▸ WHAT YOU WILL DO:
Begin at the line that has "Retailers [button] (96, 38)" and stop after the last line of the records. Rewrite each of those lines with its request, increasing every coordinate in the answers by 128.

(Element and text position data)

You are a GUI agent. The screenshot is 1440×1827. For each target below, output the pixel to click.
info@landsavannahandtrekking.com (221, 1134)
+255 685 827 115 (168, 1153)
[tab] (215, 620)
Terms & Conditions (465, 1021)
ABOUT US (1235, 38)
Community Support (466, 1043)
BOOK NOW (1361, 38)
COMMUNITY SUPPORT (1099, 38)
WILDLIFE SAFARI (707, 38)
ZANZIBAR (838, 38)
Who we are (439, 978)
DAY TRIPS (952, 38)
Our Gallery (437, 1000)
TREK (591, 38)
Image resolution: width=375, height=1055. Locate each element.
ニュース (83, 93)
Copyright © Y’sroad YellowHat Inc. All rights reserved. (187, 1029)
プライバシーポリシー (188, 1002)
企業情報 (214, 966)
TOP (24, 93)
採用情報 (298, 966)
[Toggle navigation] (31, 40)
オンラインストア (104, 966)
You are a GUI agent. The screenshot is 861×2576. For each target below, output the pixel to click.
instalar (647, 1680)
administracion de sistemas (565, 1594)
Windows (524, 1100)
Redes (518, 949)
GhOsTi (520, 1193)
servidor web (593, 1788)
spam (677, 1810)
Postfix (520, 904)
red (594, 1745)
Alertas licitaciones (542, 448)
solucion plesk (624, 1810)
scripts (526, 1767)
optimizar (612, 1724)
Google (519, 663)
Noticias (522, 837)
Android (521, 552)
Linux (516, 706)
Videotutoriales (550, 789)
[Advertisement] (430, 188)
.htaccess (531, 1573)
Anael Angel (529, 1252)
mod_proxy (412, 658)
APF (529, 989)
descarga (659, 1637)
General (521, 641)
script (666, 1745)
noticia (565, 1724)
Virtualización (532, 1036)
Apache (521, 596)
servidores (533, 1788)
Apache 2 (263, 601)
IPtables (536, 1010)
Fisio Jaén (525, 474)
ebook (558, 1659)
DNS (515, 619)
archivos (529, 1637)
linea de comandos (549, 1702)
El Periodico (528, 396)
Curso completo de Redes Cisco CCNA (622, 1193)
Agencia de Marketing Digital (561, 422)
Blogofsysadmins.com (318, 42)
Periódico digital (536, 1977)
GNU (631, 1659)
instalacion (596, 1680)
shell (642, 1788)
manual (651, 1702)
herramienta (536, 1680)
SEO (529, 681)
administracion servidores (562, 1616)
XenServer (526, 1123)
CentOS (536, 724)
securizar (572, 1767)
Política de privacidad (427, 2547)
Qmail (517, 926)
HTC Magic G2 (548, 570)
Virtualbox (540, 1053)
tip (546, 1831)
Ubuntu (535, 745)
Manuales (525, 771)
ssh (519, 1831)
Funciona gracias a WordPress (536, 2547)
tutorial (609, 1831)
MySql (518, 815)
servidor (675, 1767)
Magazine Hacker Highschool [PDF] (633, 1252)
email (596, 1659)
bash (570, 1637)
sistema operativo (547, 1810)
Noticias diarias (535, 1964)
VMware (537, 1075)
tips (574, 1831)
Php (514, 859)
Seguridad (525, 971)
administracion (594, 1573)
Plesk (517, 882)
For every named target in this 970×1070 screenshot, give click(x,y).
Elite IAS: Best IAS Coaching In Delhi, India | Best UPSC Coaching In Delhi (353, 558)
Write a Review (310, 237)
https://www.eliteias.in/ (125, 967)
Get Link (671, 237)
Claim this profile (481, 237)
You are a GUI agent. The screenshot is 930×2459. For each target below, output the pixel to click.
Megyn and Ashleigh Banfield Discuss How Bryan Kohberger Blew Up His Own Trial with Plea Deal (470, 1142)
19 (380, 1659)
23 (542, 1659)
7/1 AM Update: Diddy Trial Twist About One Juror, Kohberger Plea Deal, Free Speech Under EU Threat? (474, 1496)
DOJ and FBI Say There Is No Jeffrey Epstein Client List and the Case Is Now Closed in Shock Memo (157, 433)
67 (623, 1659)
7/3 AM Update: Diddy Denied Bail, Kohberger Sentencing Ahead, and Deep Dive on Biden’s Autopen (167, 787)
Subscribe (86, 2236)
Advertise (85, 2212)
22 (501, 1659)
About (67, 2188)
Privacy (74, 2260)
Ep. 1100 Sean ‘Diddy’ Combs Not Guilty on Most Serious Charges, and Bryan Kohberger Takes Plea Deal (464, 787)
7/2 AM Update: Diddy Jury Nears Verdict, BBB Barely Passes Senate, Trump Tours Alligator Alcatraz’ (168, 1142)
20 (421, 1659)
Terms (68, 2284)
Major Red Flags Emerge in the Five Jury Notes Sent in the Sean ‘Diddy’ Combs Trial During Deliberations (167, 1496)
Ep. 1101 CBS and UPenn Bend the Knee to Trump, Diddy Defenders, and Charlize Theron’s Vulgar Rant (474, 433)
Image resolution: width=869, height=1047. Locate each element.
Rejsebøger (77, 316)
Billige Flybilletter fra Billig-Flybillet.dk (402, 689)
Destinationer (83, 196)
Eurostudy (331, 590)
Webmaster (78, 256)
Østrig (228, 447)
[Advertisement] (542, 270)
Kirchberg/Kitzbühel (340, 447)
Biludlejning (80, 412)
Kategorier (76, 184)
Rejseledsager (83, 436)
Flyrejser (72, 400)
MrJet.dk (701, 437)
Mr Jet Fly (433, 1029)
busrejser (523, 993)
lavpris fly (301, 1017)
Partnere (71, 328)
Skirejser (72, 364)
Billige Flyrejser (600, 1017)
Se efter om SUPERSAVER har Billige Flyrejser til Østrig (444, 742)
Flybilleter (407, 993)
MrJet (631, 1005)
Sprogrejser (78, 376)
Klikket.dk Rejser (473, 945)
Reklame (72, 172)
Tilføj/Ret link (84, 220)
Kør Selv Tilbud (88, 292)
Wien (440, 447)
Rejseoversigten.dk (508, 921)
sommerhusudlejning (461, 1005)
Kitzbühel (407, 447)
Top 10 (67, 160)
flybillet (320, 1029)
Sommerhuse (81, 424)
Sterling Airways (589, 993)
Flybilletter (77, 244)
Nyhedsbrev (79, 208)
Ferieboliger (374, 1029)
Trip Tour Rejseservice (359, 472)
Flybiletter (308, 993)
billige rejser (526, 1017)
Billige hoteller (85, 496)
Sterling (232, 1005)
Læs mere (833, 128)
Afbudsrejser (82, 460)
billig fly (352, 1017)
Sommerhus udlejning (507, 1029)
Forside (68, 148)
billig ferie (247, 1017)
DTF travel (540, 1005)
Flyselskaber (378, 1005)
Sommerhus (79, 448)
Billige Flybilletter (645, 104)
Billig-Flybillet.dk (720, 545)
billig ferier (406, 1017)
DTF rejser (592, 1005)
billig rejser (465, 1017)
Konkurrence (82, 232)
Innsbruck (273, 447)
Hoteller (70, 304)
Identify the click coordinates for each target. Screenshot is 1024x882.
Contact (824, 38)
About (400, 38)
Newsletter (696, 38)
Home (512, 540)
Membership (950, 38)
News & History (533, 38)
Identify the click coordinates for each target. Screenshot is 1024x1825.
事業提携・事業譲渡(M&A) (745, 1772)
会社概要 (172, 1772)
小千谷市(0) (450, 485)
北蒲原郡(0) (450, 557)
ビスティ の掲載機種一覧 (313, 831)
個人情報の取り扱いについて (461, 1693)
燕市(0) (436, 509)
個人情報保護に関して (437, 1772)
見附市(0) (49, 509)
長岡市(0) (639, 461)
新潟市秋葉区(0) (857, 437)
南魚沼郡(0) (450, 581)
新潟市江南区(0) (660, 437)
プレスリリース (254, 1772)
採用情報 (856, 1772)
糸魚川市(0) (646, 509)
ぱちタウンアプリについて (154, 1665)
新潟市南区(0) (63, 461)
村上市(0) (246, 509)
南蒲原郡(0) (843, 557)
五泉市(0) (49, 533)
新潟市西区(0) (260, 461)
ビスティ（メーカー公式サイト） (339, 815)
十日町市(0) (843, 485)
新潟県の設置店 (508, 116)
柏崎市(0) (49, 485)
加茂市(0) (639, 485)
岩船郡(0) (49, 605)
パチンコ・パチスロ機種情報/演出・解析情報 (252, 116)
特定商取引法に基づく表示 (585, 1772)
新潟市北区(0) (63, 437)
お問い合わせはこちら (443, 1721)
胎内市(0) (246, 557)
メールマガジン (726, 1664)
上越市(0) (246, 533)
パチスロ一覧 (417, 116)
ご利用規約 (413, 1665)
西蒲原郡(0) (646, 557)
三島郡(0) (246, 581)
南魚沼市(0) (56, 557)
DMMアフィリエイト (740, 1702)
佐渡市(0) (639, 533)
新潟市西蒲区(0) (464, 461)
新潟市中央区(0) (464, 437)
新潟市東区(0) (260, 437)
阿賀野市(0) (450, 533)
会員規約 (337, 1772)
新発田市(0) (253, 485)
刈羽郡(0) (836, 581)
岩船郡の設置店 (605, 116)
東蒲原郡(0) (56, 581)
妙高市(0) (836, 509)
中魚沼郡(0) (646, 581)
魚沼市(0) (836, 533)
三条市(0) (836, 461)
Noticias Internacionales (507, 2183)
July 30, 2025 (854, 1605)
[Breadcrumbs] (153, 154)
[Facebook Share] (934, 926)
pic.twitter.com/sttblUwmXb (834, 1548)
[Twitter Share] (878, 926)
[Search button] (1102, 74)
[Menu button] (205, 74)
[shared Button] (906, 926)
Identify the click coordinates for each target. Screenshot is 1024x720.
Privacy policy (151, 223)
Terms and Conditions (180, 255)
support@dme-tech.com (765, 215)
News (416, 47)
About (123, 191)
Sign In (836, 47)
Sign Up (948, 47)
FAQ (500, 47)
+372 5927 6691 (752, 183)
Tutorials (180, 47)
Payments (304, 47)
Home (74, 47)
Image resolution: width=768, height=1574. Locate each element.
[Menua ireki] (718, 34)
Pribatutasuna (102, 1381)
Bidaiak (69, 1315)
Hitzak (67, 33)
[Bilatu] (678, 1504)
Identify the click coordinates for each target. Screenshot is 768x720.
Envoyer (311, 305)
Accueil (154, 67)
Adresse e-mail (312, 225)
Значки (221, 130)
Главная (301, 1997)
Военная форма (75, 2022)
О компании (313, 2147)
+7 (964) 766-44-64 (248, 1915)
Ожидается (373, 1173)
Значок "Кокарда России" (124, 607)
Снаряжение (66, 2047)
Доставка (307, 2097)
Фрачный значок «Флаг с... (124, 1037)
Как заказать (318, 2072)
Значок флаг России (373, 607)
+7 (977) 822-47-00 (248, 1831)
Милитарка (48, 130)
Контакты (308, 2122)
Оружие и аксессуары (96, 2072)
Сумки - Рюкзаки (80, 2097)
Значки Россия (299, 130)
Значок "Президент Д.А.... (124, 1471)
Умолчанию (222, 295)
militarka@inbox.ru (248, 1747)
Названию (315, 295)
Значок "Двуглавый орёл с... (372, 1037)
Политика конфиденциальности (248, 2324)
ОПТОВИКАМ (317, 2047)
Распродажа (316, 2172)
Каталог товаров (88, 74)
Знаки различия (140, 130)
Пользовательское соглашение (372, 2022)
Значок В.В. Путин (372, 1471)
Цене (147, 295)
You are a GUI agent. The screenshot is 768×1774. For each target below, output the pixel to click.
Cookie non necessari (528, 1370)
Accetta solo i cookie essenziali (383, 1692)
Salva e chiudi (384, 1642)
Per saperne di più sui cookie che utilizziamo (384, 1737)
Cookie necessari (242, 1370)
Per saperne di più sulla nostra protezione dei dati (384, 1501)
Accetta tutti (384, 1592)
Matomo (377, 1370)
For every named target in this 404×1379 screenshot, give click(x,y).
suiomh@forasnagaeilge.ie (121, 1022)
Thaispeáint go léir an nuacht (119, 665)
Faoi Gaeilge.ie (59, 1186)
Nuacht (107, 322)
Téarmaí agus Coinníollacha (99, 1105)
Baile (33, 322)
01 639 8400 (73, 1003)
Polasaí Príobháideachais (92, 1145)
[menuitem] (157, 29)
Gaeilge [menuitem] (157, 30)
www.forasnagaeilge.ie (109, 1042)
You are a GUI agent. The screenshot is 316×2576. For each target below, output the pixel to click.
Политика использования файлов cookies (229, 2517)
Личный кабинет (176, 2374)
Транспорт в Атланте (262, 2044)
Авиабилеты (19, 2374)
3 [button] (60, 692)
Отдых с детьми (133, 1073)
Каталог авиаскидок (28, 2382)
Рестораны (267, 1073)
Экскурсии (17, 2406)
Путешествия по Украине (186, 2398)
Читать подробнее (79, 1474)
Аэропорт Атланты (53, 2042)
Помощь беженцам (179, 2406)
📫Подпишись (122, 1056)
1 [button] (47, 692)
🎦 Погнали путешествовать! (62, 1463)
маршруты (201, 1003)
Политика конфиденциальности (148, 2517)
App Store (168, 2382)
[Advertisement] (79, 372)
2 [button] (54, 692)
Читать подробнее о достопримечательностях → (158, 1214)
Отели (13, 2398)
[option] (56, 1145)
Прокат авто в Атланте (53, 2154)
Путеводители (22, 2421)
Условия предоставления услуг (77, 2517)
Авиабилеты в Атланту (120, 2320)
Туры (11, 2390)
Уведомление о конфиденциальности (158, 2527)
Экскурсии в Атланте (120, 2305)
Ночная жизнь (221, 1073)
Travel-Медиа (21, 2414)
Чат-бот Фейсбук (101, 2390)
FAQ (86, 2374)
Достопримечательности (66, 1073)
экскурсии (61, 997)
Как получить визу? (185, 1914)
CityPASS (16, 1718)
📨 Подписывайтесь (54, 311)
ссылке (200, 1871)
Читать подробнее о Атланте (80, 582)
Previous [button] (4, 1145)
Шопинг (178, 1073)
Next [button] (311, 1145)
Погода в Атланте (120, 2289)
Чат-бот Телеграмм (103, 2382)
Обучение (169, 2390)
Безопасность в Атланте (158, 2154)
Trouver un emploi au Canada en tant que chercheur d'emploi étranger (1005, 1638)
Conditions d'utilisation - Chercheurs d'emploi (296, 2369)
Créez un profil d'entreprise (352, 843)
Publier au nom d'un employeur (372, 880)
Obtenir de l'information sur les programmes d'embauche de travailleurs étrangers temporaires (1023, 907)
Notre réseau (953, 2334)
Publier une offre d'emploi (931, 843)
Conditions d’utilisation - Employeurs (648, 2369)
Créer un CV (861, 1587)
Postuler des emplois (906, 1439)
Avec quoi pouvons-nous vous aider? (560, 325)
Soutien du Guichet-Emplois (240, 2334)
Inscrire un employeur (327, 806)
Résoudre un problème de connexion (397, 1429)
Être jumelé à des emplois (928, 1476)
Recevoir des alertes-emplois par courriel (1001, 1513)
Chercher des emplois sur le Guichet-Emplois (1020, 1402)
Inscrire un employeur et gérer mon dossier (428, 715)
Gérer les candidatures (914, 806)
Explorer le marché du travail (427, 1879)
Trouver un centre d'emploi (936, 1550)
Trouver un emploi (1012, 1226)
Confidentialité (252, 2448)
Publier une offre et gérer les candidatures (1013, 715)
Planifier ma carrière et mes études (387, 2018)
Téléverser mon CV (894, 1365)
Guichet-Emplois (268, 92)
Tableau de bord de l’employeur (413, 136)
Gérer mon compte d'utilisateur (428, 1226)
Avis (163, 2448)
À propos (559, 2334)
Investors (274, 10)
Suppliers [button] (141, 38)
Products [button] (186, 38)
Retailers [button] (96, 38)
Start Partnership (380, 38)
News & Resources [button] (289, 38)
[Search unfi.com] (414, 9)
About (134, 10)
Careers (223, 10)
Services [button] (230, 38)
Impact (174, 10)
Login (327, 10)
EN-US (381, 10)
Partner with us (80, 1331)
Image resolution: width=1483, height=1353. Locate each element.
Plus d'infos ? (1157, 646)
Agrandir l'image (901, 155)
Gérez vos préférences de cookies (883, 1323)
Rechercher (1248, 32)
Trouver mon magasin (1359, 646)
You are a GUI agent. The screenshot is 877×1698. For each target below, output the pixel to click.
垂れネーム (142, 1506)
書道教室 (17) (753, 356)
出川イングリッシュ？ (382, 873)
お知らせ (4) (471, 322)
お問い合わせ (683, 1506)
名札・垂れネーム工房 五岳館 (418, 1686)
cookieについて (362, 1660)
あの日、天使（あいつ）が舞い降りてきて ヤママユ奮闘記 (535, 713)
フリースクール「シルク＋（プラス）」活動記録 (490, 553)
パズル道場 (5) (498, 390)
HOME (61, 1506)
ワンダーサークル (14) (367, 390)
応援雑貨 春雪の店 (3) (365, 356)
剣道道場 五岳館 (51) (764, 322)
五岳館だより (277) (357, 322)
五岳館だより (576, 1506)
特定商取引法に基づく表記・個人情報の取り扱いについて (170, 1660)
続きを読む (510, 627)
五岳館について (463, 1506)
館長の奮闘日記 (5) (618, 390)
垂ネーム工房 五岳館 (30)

▸ FINISHED ANSWER:
Retailers [button] (224, 166)
Start Partnership (508, 166)
News & Resources [button] (417, 166)
[Search unfi.com] (542, 137)
About (262, 138)
Careers (351, 138)
Services [button] (358, 166)
Impact (302, 138)
Login (455, 138)
EN-US (509, 138)
Partner with us (208, 1459)
Image resolution: width=1483, height=1353. Locate each element.
Plus d'infos ? (1285, 774)
Agrandir l'image (1029, 283)
Gérez vos préférences de cookies (1011, 1451)
Rechercher (1376, 160)
Trouver mon magasin (1487, 774)
You are a GUI agent. The screenshot is 877×1698. For each target below, output the pixel to click.
垂れネーム (270, 1634)
書道教室 (17) (881, 484)
出川イングリッシュ？ (510, 1001)
お知らせ (4) (599, 450)
お問い合わせ (811, 1634)
名札・垂れネーム工房 五岳館 (546, 1814)
cookieについて (490, 1788)
あの日、天使（あいつ）が舞い降りてきて ヤママユ奮闘記 (663, 841)
フリースクール「シルク＋（プラス）」活動記録 (618, 681)
パズル道場 (5) (626, 518)
HOME (189, 1634)
ワンダーサークル (14) (495, 518)
応援雑貨 春雪の店 (3) (493, 484)
剣道道場 五岳館 (51) (892, 450)
五岳館だより (277) (485, 450)
五岳館だより (704, 1634)
特定商取引法に基づく表記・個人情報の取り扱いについて (298, 1788)
続きを読む (638, 755)
五岳館について (591, 1634)
館長の奮闘日記 (5) (746, 518)
垂ネーム工房 五岳館 (30)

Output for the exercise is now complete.